The interactions between pesticides and water and the theoretical, modelled or otherwise a priori predictions reach their asymptote of explanatory power in the messy world of in situ application. This contribution discussed less the nitty-gritty of the biodiversity impact from a natural science perspective, and instead analysed the discourse and regulatory means surrounding the measurement and assessment of these impacts.
Regulatory bodies have historically been simultaneously very concerned with and very lax regarding chemical pollution in water. We documented that while existing EU laws could be marshalled for strong protection of aquatic environments – even when thresholds are surpassed – little is done to either post facto make amends or preventatively take measures to ensure that such limits will not be breached in the future.

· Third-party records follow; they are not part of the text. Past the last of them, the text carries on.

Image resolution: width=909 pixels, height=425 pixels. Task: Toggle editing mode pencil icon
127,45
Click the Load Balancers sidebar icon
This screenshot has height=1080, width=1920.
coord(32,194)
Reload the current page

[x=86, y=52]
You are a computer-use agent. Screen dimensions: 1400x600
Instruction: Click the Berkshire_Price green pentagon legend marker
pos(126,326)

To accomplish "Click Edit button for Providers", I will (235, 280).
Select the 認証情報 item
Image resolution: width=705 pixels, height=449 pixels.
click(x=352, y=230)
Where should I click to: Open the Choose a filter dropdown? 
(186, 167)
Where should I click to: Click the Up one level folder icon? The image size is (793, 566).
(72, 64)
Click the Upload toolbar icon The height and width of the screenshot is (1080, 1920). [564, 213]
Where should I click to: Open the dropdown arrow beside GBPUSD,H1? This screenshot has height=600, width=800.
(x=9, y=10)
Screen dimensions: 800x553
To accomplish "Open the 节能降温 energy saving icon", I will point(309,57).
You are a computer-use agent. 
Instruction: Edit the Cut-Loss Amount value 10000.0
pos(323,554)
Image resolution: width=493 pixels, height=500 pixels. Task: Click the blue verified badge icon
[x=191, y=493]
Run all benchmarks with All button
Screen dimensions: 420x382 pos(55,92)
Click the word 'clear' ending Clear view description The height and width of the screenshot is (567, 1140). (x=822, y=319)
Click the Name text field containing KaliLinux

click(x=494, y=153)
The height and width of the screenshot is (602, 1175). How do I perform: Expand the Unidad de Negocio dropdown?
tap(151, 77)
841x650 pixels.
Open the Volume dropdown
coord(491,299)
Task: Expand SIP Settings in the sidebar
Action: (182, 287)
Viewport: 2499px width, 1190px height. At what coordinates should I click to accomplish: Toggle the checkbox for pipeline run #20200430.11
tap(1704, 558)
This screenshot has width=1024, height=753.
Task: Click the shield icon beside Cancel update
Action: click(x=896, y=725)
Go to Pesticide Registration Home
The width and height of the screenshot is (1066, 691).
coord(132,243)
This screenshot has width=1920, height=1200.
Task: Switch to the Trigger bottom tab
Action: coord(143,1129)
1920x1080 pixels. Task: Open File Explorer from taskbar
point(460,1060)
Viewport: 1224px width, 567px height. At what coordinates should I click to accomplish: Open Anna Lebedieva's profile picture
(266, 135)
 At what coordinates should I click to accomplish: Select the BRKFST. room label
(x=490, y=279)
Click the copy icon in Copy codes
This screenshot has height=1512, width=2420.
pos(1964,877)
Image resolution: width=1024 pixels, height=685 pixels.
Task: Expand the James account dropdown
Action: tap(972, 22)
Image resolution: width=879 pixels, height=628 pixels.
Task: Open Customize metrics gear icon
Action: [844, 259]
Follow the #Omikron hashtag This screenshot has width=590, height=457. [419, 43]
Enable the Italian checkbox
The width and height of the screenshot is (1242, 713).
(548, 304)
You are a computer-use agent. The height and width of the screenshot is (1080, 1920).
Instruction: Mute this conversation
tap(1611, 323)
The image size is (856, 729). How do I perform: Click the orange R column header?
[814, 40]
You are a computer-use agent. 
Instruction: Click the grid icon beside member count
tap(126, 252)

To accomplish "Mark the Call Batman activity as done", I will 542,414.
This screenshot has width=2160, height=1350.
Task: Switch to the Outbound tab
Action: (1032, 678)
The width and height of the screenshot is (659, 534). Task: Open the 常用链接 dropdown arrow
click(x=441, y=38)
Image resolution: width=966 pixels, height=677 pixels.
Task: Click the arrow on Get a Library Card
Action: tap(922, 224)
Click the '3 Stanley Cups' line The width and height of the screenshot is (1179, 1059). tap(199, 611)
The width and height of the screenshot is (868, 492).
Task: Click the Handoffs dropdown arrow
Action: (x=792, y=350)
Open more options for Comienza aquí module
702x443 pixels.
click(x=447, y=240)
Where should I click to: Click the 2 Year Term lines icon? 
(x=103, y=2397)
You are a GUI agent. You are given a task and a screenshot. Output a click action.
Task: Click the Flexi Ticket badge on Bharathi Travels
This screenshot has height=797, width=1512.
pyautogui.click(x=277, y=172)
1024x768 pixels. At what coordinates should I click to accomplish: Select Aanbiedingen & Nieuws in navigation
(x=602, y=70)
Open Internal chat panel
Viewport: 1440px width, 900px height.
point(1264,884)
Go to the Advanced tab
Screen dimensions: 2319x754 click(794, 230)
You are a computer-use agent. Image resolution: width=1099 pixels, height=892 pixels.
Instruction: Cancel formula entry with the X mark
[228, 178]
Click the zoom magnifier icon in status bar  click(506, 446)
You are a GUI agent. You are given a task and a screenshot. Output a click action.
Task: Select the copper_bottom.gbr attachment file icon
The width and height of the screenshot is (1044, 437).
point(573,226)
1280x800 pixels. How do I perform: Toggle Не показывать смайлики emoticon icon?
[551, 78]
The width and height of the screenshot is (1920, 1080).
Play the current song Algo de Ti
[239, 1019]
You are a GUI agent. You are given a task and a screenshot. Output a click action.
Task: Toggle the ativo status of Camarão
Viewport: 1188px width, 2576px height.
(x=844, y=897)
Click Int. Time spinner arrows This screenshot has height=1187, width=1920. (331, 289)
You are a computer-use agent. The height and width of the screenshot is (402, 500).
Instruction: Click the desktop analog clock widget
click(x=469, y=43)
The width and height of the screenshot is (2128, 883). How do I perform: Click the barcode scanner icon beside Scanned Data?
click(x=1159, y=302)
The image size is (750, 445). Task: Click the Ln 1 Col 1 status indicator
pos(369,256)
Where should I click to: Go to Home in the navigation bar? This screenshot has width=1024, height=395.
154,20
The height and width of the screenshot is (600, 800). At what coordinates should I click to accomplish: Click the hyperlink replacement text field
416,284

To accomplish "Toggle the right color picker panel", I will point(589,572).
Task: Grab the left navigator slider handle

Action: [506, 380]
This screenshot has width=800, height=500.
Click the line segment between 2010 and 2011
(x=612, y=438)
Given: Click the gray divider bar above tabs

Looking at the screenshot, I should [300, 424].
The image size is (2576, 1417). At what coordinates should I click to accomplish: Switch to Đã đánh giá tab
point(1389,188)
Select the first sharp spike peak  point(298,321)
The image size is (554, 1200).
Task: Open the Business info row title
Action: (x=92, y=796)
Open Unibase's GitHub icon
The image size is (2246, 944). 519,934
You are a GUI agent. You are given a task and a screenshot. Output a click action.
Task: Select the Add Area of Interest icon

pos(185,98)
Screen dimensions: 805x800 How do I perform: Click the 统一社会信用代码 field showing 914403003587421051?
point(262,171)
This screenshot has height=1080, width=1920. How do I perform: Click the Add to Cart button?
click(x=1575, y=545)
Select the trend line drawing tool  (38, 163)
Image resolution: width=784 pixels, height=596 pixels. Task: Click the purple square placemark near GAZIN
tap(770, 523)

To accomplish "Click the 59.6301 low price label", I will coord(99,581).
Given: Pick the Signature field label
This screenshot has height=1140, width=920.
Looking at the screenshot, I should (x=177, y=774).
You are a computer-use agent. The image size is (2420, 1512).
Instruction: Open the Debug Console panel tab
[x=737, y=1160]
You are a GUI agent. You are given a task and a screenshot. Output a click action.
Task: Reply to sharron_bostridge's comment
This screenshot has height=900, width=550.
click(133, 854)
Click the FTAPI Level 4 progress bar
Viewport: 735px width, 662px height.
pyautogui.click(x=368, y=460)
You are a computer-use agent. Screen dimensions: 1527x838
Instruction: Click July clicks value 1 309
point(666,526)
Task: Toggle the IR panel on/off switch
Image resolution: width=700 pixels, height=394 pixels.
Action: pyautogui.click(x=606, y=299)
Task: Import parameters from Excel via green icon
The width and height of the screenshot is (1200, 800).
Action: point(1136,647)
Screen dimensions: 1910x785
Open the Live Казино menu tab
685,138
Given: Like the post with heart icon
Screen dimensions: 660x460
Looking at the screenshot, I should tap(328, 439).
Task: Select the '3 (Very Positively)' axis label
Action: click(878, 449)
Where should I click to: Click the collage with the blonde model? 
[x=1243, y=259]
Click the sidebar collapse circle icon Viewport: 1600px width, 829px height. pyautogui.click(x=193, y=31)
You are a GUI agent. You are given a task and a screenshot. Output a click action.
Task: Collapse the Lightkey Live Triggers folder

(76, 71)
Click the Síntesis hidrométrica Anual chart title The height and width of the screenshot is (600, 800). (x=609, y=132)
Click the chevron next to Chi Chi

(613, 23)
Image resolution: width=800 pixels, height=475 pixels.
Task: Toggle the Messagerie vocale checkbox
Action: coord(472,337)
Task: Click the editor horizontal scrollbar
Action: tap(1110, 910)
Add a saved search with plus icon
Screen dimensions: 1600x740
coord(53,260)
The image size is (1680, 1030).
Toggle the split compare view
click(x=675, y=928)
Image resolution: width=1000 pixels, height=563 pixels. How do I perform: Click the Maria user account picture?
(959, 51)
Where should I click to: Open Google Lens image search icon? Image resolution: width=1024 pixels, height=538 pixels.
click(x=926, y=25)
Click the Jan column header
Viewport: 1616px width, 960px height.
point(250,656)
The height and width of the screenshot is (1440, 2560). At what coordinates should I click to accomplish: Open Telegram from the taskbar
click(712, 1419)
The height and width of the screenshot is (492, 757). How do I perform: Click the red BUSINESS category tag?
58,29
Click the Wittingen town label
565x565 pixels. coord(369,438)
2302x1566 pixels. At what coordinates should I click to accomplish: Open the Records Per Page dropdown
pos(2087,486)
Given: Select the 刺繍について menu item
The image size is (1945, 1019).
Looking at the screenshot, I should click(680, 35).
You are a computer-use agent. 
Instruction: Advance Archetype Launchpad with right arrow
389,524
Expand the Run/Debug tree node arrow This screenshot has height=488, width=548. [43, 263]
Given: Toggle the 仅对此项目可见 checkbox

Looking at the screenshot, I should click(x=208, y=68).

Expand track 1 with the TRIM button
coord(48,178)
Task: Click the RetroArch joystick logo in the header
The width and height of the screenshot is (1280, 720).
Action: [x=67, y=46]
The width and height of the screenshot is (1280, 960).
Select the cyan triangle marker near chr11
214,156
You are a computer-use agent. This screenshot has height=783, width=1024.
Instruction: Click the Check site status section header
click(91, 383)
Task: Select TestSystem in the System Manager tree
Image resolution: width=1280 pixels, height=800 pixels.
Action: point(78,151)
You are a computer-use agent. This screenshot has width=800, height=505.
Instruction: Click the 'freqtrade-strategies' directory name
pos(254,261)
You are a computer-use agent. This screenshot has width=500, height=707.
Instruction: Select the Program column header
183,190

Risk assessment will play a crucial role in the 2022 EFSA decision to deny or renew the continued use of glyphosate in the EU. Especially in light of the – in our opinion – overly dominant focus on whether the chemical is carcinogenic,Footnote 120 we have sought to show the necessity to expand such decisions in order to account for other pertinent factors, such as admixture effects on wildlife and fresh water. Such as an expansion would align with the target of enhancing “policy coherence for sustainable development” called for in Sustainable Development Goal 17.4. It would be a mistake, however, to take an “innocent until proven guilty” approach with regards to harms, especially in light of the lack of well-established monitoring mechanisms. Because of the insurmountable lag as science catches up with reality, overweighting “evidence-based” policy that requires watertight evidence before limiting the default approval of known problematic pesticides promotes a laissez-faire approach to regulating human and environmental health and creates a smokescreen for not addressing deep-rooted agri-cultural problems.Footnote 121 At best, the glyphosate case presents the opportunity to create a comprehensive chemical framework in the EU focused on precaution rather than adding more ad hoc and insulated evaluations (inviting their own problems)Footnote 122 incrementally tinkering with a process deserving an organised overhaul.